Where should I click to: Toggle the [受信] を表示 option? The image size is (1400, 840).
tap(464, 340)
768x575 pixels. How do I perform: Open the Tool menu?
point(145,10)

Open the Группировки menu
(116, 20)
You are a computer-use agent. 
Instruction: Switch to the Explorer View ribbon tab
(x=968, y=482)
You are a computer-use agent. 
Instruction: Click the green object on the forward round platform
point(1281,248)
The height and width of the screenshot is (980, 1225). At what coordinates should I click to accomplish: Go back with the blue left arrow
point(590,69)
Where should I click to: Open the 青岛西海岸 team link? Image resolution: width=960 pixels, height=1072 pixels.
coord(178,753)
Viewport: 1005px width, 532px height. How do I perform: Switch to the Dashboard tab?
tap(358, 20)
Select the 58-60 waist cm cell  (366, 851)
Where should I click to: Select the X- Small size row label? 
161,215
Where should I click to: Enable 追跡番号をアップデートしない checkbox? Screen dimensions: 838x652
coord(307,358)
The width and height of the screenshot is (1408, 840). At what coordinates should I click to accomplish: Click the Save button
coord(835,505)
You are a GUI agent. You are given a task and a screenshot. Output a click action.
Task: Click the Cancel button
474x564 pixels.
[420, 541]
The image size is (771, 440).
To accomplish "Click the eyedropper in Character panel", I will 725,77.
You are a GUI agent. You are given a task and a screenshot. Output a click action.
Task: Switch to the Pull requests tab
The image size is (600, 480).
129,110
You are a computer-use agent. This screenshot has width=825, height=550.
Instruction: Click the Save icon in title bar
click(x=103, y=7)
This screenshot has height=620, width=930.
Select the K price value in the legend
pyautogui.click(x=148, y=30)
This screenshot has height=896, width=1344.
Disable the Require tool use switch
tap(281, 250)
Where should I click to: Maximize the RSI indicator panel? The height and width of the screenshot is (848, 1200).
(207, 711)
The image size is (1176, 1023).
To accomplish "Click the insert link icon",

★ ★ ★ ★ ★ ★ ★

GIVEN REQUEST:
Rewrite the records from the first line through the line containing "point(590,69)", and include the requests. In the answers, multiply every coordinate by 2.2 and round to whole numbers, with halves rounding up.

ANSWER FOR THE TASK:
Where should I click to: Toggle the [受信] を表示 option? The image size is (1400, 840).
tap(1021, 748)
768x575 pixels. How do I perform: Open the Tool menu?
point(319,22)

Open the Группировки menu
(255, 44)
You are a computer-use agent. 
Instruction: Switch to the Explorer View ribbon tab
(x=2130, y=1060)
You are a computer-use agent. 
Instruction: Click the green object on the forward round platform
point(2818,546)
The height and width of the screenshot is (980, 1225). At what coordinates should I click to accomplish: Go back with the blue left arrow
point(1298,152)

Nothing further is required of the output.